Todavia, o § 4º do artigo supracitado traz certa insegurança às recuperandas, ao definir que referido prazo, de 180 dias, seria improrrogável, de modo que ao seu término todas as ações e execuções movidas em face destas seriam retomadas, inclusive com possibilidade de expropriação de bens.
O processo de recuperação judicial é demasiadamente complexo, demanda negociação com credores, eventual busca por investidores, análise e planejamento de todos os demais fatores que tornarão viável a recuperação judicial e o reerguimento da empresa. Desse modo, não é incomum que tal trâmite extrapole o lapso temporal de 180 dias, previsto em lei.
Importante destacar que, muitas das vezes, o vencimento do referido prazo dá-se pela própria morosidade do Poder Judiciário, sem que haja má-fé da recuperanda.

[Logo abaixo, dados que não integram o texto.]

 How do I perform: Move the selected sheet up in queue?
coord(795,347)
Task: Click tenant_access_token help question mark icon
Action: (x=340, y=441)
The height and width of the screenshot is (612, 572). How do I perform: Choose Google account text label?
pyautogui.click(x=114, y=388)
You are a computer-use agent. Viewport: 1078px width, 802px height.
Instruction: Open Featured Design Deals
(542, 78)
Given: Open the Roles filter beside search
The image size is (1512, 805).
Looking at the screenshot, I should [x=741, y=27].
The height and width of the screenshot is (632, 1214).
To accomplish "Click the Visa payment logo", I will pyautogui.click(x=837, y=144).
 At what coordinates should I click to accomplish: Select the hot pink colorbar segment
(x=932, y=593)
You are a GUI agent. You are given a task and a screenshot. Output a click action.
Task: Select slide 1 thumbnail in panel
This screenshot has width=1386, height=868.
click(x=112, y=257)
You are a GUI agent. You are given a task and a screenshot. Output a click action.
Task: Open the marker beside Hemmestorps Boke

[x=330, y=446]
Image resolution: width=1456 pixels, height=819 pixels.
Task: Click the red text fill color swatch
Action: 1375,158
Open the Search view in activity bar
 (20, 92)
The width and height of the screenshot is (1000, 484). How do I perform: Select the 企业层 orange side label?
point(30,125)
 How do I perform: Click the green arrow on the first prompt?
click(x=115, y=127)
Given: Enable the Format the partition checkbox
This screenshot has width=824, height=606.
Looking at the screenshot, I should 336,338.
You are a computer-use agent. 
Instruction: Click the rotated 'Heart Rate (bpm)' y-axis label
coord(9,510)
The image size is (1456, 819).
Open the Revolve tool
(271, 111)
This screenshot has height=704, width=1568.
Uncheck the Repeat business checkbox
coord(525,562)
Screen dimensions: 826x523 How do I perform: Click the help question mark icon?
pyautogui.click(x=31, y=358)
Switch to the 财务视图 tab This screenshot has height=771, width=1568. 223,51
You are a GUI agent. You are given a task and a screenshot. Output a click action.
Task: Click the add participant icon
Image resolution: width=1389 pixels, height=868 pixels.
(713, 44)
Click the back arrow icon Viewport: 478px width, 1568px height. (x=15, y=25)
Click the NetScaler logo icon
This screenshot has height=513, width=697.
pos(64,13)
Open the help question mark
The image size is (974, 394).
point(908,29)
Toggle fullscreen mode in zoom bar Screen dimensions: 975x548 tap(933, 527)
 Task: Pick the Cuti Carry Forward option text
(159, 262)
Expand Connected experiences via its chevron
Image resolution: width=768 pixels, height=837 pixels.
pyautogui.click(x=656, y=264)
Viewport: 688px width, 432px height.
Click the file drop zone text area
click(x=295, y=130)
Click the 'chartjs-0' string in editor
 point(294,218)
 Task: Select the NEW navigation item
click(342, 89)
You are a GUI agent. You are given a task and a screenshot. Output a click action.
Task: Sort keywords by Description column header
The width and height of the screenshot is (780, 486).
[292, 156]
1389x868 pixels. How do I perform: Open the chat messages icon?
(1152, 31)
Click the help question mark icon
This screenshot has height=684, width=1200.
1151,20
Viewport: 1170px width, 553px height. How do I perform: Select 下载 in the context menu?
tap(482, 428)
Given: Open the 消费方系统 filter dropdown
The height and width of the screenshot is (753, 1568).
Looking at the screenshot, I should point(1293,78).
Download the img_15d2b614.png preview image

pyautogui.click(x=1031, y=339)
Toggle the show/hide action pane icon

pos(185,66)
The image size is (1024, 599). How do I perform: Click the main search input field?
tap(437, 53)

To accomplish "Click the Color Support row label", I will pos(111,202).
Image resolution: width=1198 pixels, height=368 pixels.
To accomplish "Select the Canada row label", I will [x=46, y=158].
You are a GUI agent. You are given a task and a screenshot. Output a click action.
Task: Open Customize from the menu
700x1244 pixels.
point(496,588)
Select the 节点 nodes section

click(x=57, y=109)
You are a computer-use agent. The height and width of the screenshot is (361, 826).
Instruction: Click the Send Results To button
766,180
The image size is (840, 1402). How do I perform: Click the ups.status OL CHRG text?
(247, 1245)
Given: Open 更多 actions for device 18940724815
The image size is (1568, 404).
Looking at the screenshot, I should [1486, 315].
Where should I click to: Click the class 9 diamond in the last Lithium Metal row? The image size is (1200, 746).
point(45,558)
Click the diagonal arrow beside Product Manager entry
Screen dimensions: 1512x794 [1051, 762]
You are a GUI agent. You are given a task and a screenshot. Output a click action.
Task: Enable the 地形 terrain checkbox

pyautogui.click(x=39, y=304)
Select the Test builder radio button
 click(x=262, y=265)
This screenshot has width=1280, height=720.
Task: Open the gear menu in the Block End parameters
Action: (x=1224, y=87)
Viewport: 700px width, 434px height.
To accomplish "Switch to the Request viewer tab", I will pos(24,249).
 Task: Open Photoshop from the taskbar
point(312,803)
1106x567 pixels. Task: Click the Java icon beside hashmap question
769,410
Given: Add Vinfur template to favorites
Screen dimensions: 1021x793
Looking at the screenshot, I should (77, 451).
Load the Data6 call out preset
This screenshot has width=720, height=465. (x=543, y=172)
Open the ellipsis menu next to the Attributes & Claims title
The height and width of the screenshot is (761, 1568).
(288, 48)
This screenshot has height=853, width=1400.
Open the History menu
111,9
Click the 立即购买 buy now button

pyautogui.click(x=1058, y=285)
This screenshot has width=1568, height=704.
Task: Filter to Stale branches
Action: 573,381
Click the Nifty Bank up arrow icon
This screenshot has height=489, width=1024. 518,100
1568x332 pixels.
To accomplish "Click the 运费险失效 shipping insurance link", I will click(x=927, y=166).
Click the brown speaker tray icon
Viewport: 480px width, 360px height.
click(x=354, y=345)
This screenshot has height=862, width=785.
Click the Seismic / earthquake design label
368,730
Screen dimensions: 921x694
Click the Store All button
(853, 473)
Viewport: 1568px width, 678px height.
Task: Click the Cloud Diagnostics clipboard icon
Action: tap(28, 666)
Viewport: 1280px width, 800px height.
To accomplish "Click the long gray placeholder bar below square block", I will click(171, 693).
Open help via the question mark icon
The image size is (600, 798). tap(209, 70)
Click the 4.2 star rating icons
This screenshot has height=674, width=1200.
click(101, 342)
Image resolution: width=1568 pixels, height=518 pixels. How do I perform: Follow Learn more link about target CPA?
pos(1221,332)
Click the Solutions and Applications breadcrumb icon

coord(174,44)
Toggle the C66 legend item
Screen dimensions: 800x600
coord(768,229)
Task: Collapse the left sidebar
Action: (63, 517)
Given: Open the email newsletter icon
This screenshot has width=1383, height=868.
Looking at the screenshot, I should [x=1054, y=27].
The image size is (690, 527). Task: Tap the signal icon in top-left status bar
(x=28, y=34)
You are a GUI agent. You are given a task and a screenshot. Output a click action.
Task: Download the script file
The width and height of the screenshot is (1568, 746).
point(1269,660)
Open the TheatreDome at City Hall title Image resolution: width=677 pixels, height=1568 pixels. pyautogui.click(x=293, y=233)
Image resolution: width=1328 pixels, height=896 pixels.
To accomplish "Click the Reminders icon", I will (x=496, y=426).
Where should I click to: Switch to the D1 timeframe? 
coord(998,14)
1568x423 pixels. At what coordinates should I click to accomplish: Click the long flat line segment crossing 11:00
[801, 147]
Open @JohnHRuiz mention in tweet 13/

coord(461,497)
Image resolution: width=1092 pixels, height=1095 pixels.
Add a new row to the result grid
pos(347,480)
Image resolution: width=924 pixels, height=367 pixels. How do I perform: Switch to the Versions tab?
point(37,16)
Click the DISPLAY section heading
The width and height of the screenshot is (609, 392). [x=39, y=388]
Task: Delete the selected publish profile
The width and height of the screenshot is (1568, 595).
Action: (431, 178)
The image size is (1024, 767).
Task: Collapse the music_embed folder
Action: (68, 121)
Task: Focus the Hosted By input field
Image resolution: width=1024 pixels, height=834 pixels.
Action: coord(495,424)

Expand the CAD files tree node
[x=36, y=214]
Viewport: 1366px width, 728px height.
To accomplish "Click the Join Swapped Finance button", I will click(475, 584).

A título ilustrativo, cumpre destacar que deferido o processamento da recuperação judicial a empresa devedora deve apresentar seu plano de recuperação judicial em até 60 dias, e muito embora o artigo 56 da Lei 11.101/2005 estipule o prazo de 150 dias para a convocação da assembleia geral de credores, não raro essa norma não é respeitada pelo Judiciário.
Logo, apresentado o plano dentro do prazo estipulado por lei, e ocorrendo atraso na convocação da assembleia, a recuperanda não pode ser prejudicada com o prosseguimento das ações e execuções movidas contra si, em virtude da ineficiência do Estado ou mesmo da burocracia e complexidade que envolvem o processo.
O tema fora objeto de debate na I Jornada de Direito Comercial, ocorrida em Brasília, no ano de 2013, na qual se formulou o Enunciado 42: “o prazo de suspensão previsto no art. 6º, § 4º, da Lei n. 11.101/2005 pode excepcionalmente ser prorrogado, se o retardamento do feito não puder ser imputado ao devedor”.
Pela leitura do enunciado percebe-se o privilégio dado ao reerguimento da empresa em detrimento da satisfação imediata de seus credores, em virtude do cumprimento de sua função social, da manutenção de empregos e da participação na movimentação econômica do país.
Por isso o Superior Tribunal de Justiça pacificou o entendimento de que o decurso do prazo de 180 dias por si só não é suficiente para a retomada do curso das ações e execuções movidas contra a recuperanda.
Referido posicionamento está fundado em uma análise sistemática da LRF, notadamente de seus artigos 47 e 49, os quais denotam o propósito de preservação da empresa, de tal sorte que, para que a citada preservação seja efetiva, é indispensável que a recuperanda permaneça na posse dos bens essenciais ao exercício de suas atividades.
Portanto, ao final do stay period, não é razoável que as ações e execuções movidas contra a recuperanda tenham seu curso automaticamente retomado, sob pena de inviabilizar por completo a execução do plano de recuperação judicial apresentado, de modo que é necessária a expressa manifestação de concordância do juízo da recuperação judicial, que deverá se pronunciar acerca da existência ou não de desídia por parte da recuperanda.